● **TEXT BLOCK**
==*==

Legal highs will be pushed underground by ban, EU drug agency warns
Sales of legal highs will be pushed underground into the “deep web” if the UK government succeeds in banning psychoactive substances, a European drug agency has warned.
Social media channels and the hidden web, also known as the deep web, are already emerging as substitutes to high street shops and publicly listed websites for the growing trade in legal highs.
Drug experts warn the business will be pushed further into “gray marketplaces” in the face of a blanket ban.
The European Monitoring Centre for Drugs and Drug Addiction (EMCDDA) said the rapid growth of the legal high trade poses “major challenges” to law enforcement and drug control policies.
Home Secretary Theresa May has proposed a blanket ban on psychoactive substances on the grounds they are damaging to health.
READ MORE: Psychedelic drugs should be legally reclassified, medical uses explored – academics
“The problem of them being called legal highs is it gives the wrong impression to everybody. These are things that will do you great damage and, in extreme circumstances, somebody can die as a result of taking them,” she said in April.

==*==

● **RECORDED INFORMATION**
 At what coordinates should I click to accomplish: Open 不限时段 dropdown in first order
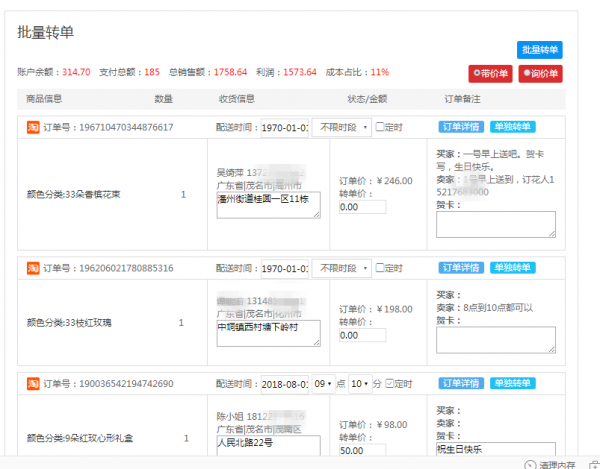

==*==

● **WORK ITEM A**
Name every channel or kind of outlet that the article on the legal highs ban mentions as a place where legal highs are or could be sold.
● **WORK ITEM B**
Using the article on the legal highs ban, answer these:
(i) What is the full name of the EMCDDA?
(ii) On what grounds did Theresa May propose a blanket ban on psychoactive substances?
(iii) In which month did she make the quoted remarks?
● **WORK ITEM C**
From the article on the legal highs ban, quote the stretch from "Legal highs will be pushed underground by" through "drug control policies.".
The data has nothing to do with the work on this page.

● **EXERCISE RESPONSE A**
- Social media channels
- The hidden web, also known as the deep web
- High street shops
- Publicly listed websites
- Gray marketplaces

● **EXERCISE RESPONSE B**
(i) The European Monitoring Centre for Drugs and Drug Addiction.
(ii) On the grounds that they are damaging to health.
(iii) April.

● **EXERCISE RESPONSE C**
Legal highs will be pushed underground by ban, EU drug agency warns
Sales of legal highs will be pushed underground into the “deep web” if the UK government succeeds in banning psychoactive substances, a European drug agency has warned.
Social media channels and the hidden web, also known as the deep web, are already emerging as substitutes to high street shops and publicly listed websites for the growing trade in legal highs.
Drug experts warn the business will be pushed further into “gray marketplaces” in the face of a blanket ban.
The European Monitoring Centre for Drugs and Drug Addiction (EMCDDA) said the rapid growth of the legal high trade poses “major challenges” to law enforcement and drug control policies.